Task item
Provide the number of lines below that include "will", without any other words.

---

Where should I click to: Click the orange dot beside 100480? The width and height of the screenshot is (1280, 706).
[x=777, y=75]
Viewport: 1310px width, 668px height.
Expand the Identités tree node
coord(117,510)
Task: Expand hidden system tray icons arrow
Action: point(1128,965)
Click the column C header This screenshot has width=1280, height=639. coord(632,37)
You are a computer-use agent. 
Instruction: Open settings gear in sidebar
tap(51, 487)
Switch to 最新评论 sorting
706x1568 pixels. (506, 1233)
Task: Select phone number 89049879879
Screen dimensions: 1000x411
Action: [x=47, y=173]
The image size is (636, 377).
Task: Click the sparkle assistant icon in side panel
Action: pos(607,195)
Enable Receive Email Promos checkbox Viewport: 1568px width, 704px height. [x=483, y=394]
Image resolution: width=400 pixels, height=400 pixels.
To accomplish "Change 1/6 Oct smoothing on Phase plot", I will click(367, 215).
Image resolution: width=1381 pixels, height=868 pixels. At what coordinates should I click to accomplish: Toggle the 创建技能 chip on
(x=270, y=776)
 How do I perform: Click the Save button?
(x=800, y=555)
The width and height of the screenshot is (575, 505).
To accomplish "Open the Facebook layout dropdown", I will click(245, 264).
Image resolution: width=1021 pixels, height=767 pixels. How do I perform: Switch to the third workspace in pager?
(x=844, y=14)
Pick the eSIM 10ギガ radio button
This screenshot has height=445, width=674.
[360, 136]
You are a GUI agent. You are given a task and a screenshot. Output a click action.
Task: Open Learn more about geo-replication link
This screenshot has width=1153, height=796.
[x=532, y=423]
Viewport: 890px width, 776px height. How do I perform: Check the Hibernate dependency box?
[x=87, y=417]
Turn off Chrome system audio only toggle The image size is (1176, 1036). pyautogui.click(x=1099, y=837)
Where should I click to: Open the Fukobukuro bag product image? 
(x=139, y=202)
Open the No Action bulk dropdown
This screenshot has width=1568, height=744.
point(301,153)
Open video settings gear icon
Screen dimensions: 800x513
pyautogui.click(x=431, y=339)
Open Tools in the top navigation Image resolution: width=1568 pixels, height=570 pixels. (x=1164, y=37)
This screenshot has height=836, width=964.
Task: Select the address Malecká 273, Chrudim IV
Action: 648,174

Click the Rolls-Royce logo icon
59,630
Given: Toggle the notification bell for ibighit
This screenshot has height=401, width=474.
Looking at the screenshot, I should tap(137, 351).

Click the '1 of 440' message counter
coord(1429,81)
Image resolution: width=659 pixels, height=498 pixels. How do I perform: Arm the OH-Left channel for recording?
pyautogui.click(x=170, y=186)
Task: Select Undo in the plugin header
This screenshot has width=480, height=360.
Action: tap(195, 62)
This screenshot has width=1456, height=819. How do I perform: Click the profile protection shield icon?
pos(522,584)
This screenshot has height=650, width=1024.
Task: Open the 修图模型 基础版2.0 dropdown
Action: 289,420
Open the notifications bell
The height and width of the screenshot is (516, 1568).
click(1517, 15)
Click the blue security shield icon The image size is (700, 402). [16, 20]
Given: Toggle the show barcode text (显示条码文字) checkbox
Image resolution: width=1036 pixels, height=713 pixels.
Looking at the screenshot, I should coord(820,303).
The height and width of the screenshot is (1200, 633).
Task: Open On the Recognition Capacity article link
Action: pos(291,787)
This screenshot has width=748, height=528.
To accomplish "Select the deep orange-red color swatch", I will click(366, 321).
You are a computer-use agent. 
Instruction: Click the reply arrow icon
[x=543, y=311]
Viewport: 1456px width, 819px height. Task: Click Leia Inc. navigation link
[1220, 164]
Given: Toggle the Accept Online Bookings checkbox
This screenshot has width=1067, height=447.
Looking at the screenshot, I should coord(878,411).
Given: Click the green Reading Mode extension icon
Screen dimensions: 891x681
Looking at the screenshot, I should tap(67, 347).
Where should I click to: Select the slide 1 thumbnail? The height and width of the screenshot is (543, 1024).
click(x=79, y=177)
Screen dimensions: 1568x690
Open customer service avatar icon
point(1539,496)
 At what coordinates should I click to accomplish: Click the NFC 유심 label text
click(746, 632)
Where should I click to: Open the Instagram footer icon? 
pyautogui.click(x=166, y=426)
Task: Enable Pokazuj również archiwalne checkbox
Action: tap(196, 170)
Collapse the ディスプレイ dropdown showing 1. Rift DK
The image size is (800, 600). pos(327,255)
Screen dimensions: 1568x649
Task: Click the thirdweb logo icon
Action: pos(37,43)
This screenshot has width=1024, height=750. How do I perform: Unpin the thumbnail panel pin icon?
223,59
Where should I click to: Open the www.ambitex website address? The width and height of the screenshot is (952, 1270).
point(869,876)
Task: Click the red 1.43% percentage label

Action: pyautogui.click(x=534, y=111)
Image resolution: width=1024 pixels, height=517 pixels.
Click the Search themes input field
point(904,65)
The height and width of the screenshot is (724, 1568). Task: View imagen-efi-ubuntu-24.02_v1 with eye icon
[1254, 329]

---

Response to this task
3